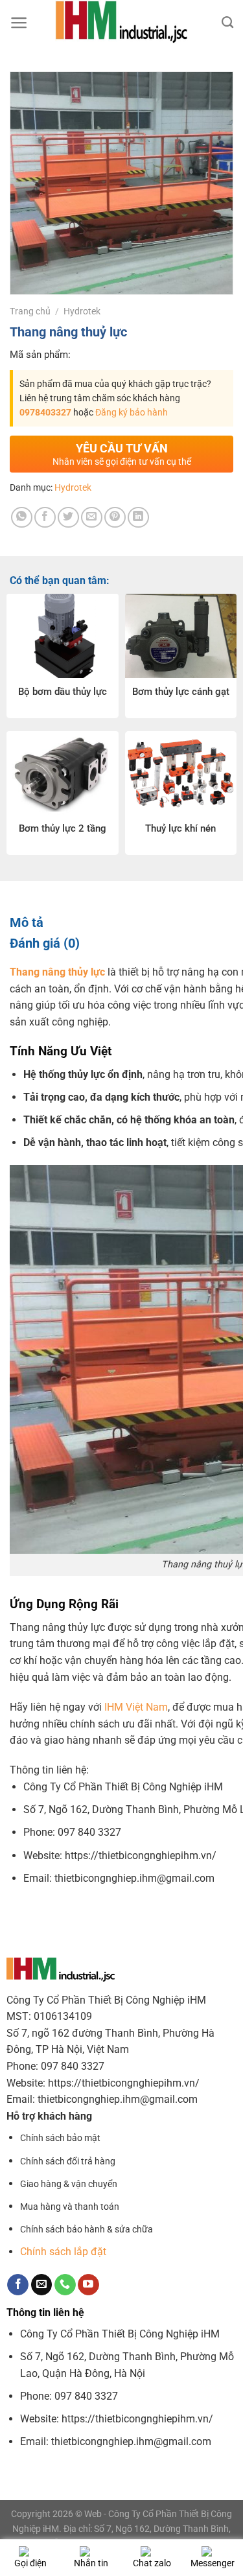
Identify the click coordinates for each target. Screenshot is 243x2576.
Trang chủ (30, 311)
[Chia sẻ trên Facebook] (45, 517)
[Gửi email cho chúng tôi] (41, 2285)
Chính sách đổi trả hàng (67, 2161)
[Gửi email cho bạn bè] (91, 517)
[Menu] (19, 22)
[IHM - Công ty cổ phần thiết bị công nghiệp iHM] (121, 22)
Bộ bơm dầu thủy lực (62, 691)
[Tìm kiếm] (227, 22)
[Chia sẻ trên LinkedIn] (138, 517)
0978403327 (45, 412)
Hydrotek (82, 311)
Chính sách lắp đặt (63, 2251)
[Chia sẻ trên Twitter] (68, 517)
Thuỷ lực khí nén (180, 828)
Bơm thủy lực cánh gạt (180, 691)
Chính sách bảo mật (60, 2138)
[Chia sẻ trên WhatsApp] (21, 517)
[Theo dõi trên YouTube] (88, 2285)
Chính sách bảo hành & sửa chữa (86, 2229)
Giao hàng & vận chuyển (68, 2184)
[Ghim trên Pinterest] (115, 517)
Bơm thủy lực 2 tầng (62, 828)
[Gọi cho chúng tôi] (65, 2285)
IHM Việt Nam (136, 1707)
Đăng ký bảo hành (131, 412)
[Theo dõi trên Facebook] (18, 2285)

========

Your goal:
Copy each line containing the word "trên" from the data.

Answer to this exercise:
[Chia sẻ trên Facebook] (45, 517)
[Chia sẻ trên LinkedIn] (138, 517)
[Chia sẻ trên Twitter] (68, 517)
[Chia sẻ trên WhatsApp] (21, 517)
[Theo dõi trên YouTube] (88, 2285)
[Ghim trên Pinterest] (115, 517)
[Theo dõi trên Facebook] (18, 2285)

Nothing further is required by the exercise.